WASHINGTON - US President George W. Bush on Monday faced a fresh attack from congressional Democrats over his Iraq policy, after a damning report predicted the war-torn country would fail to meet key benchmarks.
Democrats geared up for a new push for a US exit from Iraq a surge in bloodshed over the weekend and a growing swell of discontent from the public and lawmakers on both sides of the aisle.
Bracing for the worst, Defense Secretary Robert Gates cancelled a planned trip to Latin America while the Bush administration prepared to emphasize the positives ahead of the July 15 release of an interim report on Iraqi progress.
Citing senior administration officials, The Washington Post said Sunday that Iraqi Prime Minister Nuri al-Maliki's government was unlikely to meet any of the goals set by Bush when he announced a major shift in US Iraq policy last January.
Bush had vowed that boosting US troop levels would re-establish security on the ground so that Maliki's government could "take responsibility for security in all of Iraq's provinces by November" and make legislative progress.
In addition, the US Congress this year passed a law containing 18 goals as part of a war-funding measure that set a September deadline for a reassessment of the situation on the ground.
Part of that deal called for an interim report, due next week, which concludes that US combat deaths have escalated, violence has spread beyond Baghdad and sectarianism has further polarized Iraq, the newspaper said.
"The security progress we're making in Iraq is real," a senior intelligence official in Baghdad was quoted as saying, "but it's only in part of the country and there's not enough political progress to get us over the line in September."
The US administration's interim report says that Sunni tribal leaders in Al-Anbar province are turning against Al-Qaeda, that sectarian killings were down in June, and that Iraqi political leaders last month agreed on a unified response to the bombing of a major religious shrine.
However, such rosy assessments clashed with realities on the ground, as Iraq was left reeling by a series of vicious attacks, including a truck bomb blast Saturday that killed 140 people in a rural town near the northern oil hub of Kirkuk.
Further eroding political support for both Bush and Maliki, the US military announced that 22 soldiers and marines had lost their lives last week, in addition to two British soldiers who died in Basra.
With public discontent with the war on the rise, House speaker Nancy Pelosi was set to introduce a bill to authorize troop redeployments to start within four months and to be completed by April 1, 2008, a formula Bush has already blocked once with a presidential veto.
Senate Democrats have said they would introduce their own attempts to force Bush to accept troop withdrawal timelines, extend rest periods for troops between deployments and curtail his congressional authorization to wage war.
Senate sources said veteran Senator Robert Byrd and presidential candidate Hillary Clinton will frame an amendment to a Defense Authorization bill that would sunset Bush's authorization to wage war in Iraq in October -- five years after it was granted.
Meanwhile, Senators Carl Levin and Jack Reed will propose an amendment that would require a troop withdrawal to begin within 120 days of becoming law, The New York Times reported Sunday.
The influential newspaper also called for US troops to leave Iraq, saying in an editorial that Bush's plan to stabilize the country through military means is a lost cause.
"It is frighteningly clear that Mr.

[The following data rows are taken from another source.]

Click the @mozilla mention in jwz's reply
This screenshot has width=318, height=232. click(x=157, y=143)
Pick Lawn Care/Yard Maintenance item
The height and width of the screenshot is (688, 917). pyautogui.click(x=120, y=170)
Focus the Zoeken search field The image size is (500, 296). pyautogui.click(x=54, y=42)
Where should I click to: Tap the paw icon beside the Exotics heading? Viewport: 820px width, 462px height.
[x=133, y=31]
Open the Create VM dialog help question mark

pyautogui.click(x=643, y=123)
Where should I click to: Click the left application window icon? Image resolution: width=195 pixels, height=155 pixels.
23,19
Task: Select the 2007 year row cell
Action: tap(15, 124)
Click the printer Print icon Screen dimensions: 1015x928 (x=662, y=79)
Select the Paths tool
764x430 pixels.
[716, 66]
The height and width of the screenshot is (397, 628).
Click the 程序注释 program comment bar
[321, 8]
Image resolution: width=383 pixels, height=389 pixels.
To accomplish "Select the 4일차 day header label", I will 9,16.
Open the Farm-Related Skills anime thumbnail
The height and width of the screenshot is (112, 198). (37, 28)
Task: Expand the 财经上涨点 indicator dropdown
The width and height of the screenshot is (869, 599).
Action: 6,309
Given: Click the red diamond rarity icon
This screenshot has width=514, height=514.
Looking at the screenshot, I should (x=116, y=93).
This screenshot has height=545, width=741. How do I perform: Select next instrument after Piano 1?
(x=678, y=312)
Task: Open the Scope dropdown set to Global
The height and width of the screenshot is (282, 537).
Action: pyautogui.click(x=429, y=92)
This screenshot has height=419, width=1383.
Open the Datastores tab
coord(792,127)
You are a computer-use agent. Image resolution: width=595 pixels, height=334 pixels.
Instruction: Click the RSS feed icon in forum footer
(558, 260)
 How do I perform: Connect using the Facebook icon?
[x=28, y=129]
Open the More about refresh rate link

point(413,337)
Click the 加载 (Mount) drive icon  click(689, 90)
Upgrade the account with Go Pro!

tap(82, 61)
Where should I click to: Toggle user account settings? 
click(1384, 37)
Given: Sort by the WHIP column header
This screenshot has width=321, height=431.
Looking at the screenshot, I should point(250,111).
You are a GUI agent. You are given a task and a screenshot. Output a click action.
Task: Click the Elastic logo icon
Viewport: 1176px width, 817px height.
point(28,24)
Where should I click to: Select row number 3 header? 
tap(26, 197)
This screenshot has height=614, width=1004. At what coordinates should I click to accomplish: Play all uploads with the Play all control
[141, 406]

Bush's plan is to stay the course as long as he is president and dump the mess on his successor. Whatever his cause was, it is lost," the daily opined.
Nearly half a dozen Republican senators recently broke ranks with Bush urging him to change course in Iraq, but some stalwart Bush supporters in the US legislature have said it might be possible to simply scale back expectations, rather than pulling out of Iraq altogether.
"We need to go back and reevaluate ... establishing Jeffersonian democracy in Iraq," said Pete Hoekstra, top Republican on the House Intelligence Committee, speaking on Fox News.
"We need to have this national debate about 'Do we believe that radical jihadists are a threat to US security in the long term?' And I'm not sure that we've come to a consensus on that," Hoekstra said.